Service provider implementation with SAML 2 and Java

Question

After going through so many google sites, reading so many QA in stackoverflow, really getting confused how to implement SP using SAML 2 with Java.

I understand the theory concept but not getting a clue how to implement it exactly.

Currently, my client already shared IDP metadata file with me and asking for SP metadata file. This is my first struggling point.

1. How to generate metadata files actually? Is there a tool to generate it?
2. How to implement SAMLRequest generation, SAMLResponse parsing using Java libraries.
3. People recommending so many publicly available sites which supports IDP, SP functionalities but could not be able to choose the right one to proceed. I need some specific example of Service Provider implementation in Java with SAML 2.

Really appreciate if somebody help me in this context. Please correct me if my questions are not clear so that i will try to edit it.

Answer 1

If you need to build a SP in Java I would recommend using Spring SAML module or the OpenSAML library , but these may give you more work. If you end up using OpenSAML I have a book, A Guide to OpenSAML , introducing the SAML and the OpenSAML library.

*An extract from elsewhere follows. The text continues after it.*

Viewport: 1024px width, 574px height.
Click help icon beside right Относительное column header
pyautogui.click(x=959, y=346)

I also have a blogg with many examples .

I would however recommend that you first look into using a ready product for SAML like Shibboleth which is a free and open source solution for SAML. This will save you from needing to learn the specifics of the SAML protocol and also it will be much safer as different security considerations have already been made by the developers.

Answer 2

@Stefan has some good suggestions.

What you need is a SAML protocol client side stack. Refer : SAML : SAML connectivity / toolkit and the links inside the article.

In terms of your questions, different stack do this in different ways. Some of the commercial stacks that I have used have excellent documentation and sample code to do all this.